• EXERCISE REQUIREMENTS: Nothing but the lines from the line with "The width and" to the end of the records below should appear in the answer, each exactly as given.

Stored data entries:
◆ ◆ ◆ ◆ ◆ ◆ ◆

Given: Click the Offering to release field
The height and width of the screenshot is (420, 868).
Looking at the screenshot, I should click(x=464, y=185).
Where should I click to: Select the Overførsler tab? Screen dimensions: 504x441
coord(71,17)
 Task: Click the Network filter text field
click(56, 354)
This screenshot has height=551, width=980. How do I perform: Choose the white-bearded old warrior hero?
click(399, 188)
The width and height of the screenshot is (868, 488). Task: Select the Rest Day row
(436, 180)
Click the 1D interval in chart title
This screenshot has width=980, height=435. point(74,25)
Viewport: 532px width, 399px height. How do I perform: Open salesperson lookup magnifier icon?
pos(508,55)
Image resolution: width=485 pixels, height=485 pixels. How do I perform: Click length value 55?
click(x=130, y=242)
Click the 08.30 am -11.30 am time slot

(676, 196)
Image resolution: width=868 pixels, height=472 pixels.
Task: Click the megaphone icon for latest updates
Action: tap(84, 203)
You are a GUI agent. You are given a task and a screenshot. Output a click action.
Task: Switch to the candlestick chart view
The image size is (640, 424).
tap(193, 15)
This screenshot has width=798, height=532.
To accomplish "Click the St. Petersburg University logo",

◆ ◆ ◆ ◆ ◆ ◆ ◆

• PROBLEM SOLUTION:
The width and height of the screenshot is (868, 488). Task: Select the Rest Day row
(436, 180)
Click the 1D interval in chart title
This screenshot has width=980, height=435. point(74,25)
Viewport: 532px width, 399px height. How do I perform: Open salesperson lookup magnifier icon?
pos(508,55)
Image resolution: width=485 pixels, height=485 pixels. How do I perform: Click length value 55?
click(x=130, y=242)
Click the 08.30 am -11.30 am time slot

(676, 196)
Image resolution: width=868 pixels, height=472 pixels.
Task: Click the megaphone icon for latest updates
Action: tap(84, 203)
You are a GUI agent. You are given a task and a screenshot. Output a click action.
Task: Switch to the candlestick chart view
The image size is (640, 424).
tap(193, 15)
This screenshot has width=798, height=532.
To accomplish "Click the St. Petersburg University logo",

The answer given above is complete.